▸ Task objective
Could you reproduce the material below with every "The width and height of the screenshot is" replaced by "The screenshot size is" and nothing else altered?

Target pointing data:
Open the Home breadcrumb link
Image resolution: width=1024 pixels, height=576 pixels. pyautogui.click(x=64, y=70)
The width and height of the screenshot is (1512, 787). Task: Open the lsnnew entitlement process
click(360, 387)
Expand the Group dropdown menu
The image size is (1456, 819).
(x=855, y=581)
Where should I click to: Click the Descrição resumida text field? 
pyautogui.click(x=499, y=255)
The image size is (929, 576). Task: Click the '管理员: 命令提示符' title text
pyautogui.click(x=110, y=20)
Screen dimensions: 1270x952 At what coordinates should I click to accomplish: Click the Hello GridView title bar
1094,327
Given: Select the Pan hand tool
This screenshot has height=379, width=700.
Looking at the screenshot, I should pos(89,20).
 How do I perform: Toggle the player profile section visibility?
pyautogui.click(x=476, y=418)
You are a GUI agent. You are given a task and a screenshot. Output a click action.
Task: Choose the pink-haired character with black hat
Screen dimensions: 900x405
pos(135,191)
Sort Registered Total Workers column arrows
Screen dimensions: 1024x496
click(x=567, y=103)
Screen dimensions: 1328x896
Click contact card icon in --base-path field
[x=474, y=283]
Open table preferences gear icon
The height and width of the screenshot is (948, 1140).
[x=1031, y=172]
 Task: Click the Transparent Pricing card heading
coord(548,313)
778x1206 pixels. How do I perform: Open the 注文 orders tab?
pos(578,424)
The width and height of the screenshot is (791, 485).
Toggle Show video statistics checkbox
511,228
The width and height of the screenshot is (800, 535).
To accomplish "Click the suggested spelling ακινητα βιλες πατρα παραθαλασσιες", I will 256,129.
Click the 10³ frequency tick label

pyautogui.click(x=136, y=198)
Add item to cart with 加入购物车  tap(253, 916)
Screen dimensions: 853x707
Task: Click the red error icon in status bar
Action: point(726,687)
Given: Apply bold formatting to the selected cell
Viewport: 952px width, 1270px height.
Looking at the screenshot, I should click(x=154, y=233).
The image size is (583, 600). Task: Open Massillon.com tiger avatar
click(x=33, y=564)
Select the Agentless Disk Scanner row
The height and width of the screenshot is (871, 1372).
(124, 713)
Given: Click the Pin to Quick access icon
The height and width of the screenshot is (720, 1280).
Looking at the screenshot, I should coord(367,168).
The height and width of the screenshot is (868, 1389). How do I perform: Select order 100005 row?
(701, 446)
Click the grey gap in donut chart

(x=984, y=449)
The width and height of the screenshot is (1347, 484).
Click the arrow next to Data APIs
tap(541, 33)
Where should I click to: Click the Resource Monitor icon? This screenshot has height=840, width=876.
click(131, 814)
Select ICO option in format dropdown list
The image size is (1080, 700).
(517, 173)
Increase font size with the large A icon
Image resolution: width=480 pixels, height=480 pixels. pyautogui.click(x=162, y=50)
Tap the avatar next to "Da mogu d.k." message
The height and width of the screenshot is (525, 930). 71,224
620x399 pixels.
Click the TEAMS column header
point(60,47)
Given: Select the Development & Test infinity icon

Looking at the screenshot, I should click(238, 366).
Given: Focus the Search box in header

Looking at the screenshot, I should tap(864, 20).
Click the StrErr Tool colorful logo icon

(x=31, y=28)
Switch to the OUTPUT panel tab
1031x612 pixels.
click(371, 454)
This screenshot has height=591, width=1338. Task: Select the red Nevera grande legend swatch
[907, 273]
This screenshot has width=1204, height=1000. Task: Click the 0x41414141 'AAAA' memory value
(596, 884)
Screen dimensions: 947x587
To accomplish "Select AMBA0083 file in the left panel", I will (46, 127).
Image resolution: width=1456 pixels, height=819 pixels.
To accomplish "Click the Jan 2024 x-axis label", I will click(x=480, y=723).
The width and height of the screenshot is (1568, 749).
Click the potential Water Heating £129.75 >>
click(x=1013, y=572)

▸ Response
Open the Home breadcrumb link
Image resolution: width=1024 pixels, height=576 pixels. pyautogui.click(x=64, y=70)
The screenshot size is (1512, 787). Task: Open the lsnnew entitlement process
click(360, 387)
Expand the Group dropdown menu
The image size is (1456, 819).
(x=855, y=581)
Where should I click to: Click the Descrição resumida text field? 
pyautogui.click(x=499, y=255)
The image size is (929, 576). Task: Click the '管理员: 命令提示符' title text
pyautogui.click(x=110, y=20)
Screen dimensions: 1270x952 At what coordinates should I click to accomplish: Click the Hello GridView title bar
1094,327
Given: Select the Pan hand tool
This screenshot has height=379, width=700.
Looking at the screenshot, I should pos(89,20).
 How do I perform: Toggle the player profile section visibility?
pyautogui.click(x=476, y=418)
You are a GUI agent. You are given a task and a screenshot. Output a click action.
Task: Choose the pink-haired character with black hat
Screen dimensions: 900x405
pos(135,191)
Sort Registered Total Workers column arrows
Screen dimensions: 1024x496
click(x=567, y=103)
Screen dimensions: 1328x896
Click contact card icon in --base-path field
[x=474, y=283]
Open table preferences gear icon
The height and width of the screenshot is (948, 1140).
[x=1031, y=172]
 Task: Click the Transparent Pricing card heading
coord(548,313)
778x1206 pixels. How do I perform: Open the 注文 orders tab?
pos(578,424)
The screenshot size is (791, 485).
Toggle Show video statistics checkbox
511,228
The screenshot size is (800, 535).
To accomplish "Click the suggested spelling ακινητα βιλες πατρα παραθαλασσιες", I will 256,129.
Click the 10³ frequency tick label

pyautogui.click(x=136, y=198)
Add item to cart with 加入购物车  tap(253, 916)
Screen dimensions: 853x707
Task: Click the red error icon in status bar
Action: point(726,687)
Given: Apply bold formatting to the selected cell
Viewport: 952px width, 1270px height.
Looking at the screenshot, I should click(x=154, y=233).
The image size is (583, 600). Task: Open Massillon.com tiger avatar
click(x=33, y=564)
Select the Agentless Disk Scanner row
The height and width of the screenshot is (871, 1372).
(124, 713)
Given: Click the Pin to Quick access icon
The height and width of the screenshot is (720, 1280).
Looking at the screenshot, I should coord(367,168).
The height and width of the screenshot is (868, 1389). How do I perform: Select order 100005 row?
(701, 446)
Click the grey gap in donut chart

(x=984, y=449)
The screenshot size is (1347, 484).
Click the arrow next to Data APIs
tap(541, 33)
Where should I click to: Click the Resource Monitor icon? This screenshot has height=840, width=876.
click(131, 814)
Select ICO option in format dropdown list
The image size is (1080, 700).
(517, 173)
Increase font size with the large A icon
Image resolution: width=480 pixels, height=480 pixels. pyautogui.click(x=162, y=50)
Tap the avatar next to "Da mogu d.k." message
The height and width of the screenshot is (525, 930). 71,224
620x399 pixels.
Click the TEAMS column header
point(60,47)
Given: Select the Development & Test infinity icon

Looking at the screenshot, I should click(238, 366).
Given: Focus the Search box in header

Looking at the screenshot, I should tap(864, 20).
Click the StrErr Tool colorful logo icon

(x=31, y=28)
Switch to the OUTPUT panel tab
1031x612 pixels.
click(371, 454)
This screenshot has height=591, width=1338. Task: Select the red Nevera grande legend swatch
[907, 273]
This screenshot has width=1204, height=1000. Task: Click the 0x41414141 'AAAA' memory value
(596, 884)
Screen dimensions: 947x587
To accomplish "Select AMBA0083 file in the left panel", I will (46, 127).
Image resolution: width=1456 pixels, height=819 pixels.
To accomplish "Click the Jan 2024 x-axis label", I will click(x=480, y=723).
The screenshot size is (1568, 749).
Click the potential Water Heating £129.75 >>
click(x=1013, y=572)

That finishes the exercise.